The publisher of Britain’s Daily Mirror has agreed to pay £126.7 million (€144.3 million) in cash and shares to buy rival titles the Daily Express and Daily Star in the biggest shake up of the embattled newspaper industry in years.

The takeover brings together tabloids from the opposite ends of the political spectrum plus celebrity magazines including OK! to create a larger company better able to combat declining sales and the move of readers and advertisers online.

The titles have been sold by Northern & Shell, the Richard Desmond-owned publisher. The deal include a 50 per cent stake in the Irish Daily Star, which is co-owned by Independent News & Media (INM).

A spokesman for INM told The Irish Times that it was “business as usual” for the Irish Daily Star following the deal, which will have to gain regulatory approval.

Both the left-leaning Daily Mirror and the right-leaning Express have seen their circulation tumble in recent years.

Trinity Mirror said it planned to save £20 million in annual costs by 2020 by sharing editorial teams and reducing duplication in a move that is likely to lead to more job cuts.

‘Exciting moment’

The company said the acquisition would be materially earnings enhancing in the first full year of ownership.

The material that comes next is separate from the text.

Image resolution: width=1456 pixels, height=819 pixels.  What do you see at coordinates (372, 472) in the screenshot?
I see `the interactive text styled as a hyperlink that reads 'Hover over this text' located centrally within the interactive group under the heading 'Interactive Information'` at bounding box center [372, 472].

“This deal is a really exciting moment in Trinity Mirror’s history, combining some of the most iconic titles in the UK media industry,” Trinity chief executive Simon Fox said. “It is good for our readers, good for our customers and good for our shareholders.”

Trinity Mirror said on Friday it would pay an initial cash consideration of £47.7 million, a deferred cash consideration of £59 million payable between 2020 to 2023 and the balance of £20 million by the issue of shares.

Trinity Mirror, which had a market value of £190 million at the close of trading on Thursday, issued a separate statement to say it expected its adjusted results for 2017 to be marginally ahead of forecasts, while strong cash generation enabled it to pay down debt.